What to Expect on the Day of the Anesthetic/Surgical Event
Your vet will make sure to get all the information needed before the surgery. They will ask you about some health-related question. Also, you will answer some review and consent before your cat undergoes a procedure. It is very important you review the forms and have all your questions answered. In this way, it will be easier for medical professionals to know what your cat needs.
Acepromazine for Cats
The tranquilizer acepromazine is not an anesthetic. However, it is administered to cats prior to surgery. Acepromazine is used along with anesthesia to achieve complete sedation. Keep in mind that the effect of it will last for six to eight hours.
When your cat has been administered with acepromazine, its side effect includes lowered blood pressure. Wherein, it can increase your cat’s heart rate. Keep in mind that cat with cardiac disease, anemia and epilepsy should not receive this drug.
Ketamine as an Anesthetic
If your cat suffered from a minor injury, ketamine is administered to them. Injectable ketamine puts a cat completely “out” for about an hour.
The vet suggested that cat suffering from heart disease and epilepsy should not receive ketamine. However, its side effect includes a change in the kitty’s personality.
The amount of ketamine administered depends on the weight of your cat.
This gas anesthetic is administered to the older feline with complex health surgery. In previous years, cats more often died from a response to the general anesthesia than they seem today. However, it doesn’t mean it won’t happen again.

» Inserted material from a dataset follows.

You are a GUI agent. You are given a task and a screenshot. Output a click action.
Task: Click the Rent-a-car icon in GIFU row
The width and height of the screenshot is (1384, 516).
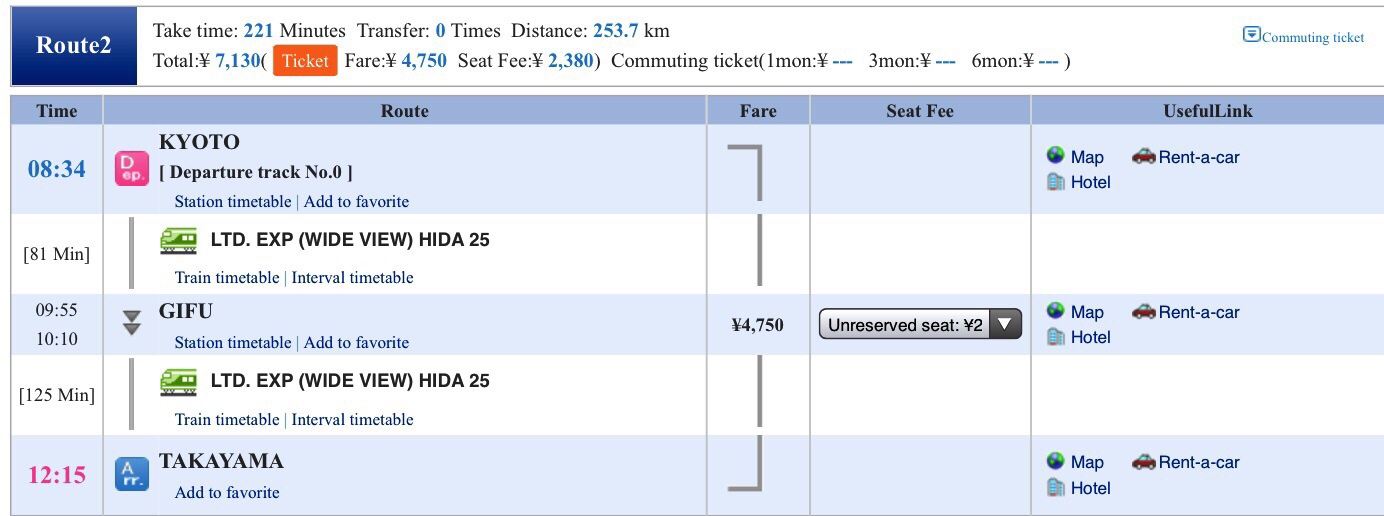pyautogui.click(x=1143, y=312)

Once gas anesthetic is administered, blindness, liver or kidney failure, cardiac problems, seizures or blood clotting issues might happen. While your cat is under this anesthesia, a medical expert will observe her. They will observe the blood pressure, heart rate and heartbeat, breathing, body temperature and the oxygen in his blood.
How to Minimize the Risks of Anesthesia on Your Cat
It is important that your vet knows the medical history of your cat. Like vaccine history, lifestyle and any medications that will influence how anesthesia will respond. Your vet will recommend a pre-surgical examination and diagnostic tests. It is used to help identify any underlying conditions that might affect the future anesthetic procedure.
Recommended diagnostic tests usually include
1. Electrolyte tests
It is done to secure your cat isn’t dehydrated or suffering from an electrolyte imbalance
2. CBC or complete blood count test
It will help your vet to see and rule out blood-related condition
3. Chemical test
While this test will help to evaluate kidney, liver, and pancreatic function and sugar levels.
If your cat comes home, make sure you will place your cat in a safe and quiet place. Wherein, this kind of area will help her recover faster than usual.
But keep in mind what are the prescriptions given by the vet. Especially when is the right time to feed her. If you have seen changes with its bowel movement, inform your cat immediately.
Keep in Mind
Your cat needs your full attention in times of anesthetic procedure. Like humans, cats want to receive love and affection. In this way, this could be the best way to help them recover faster.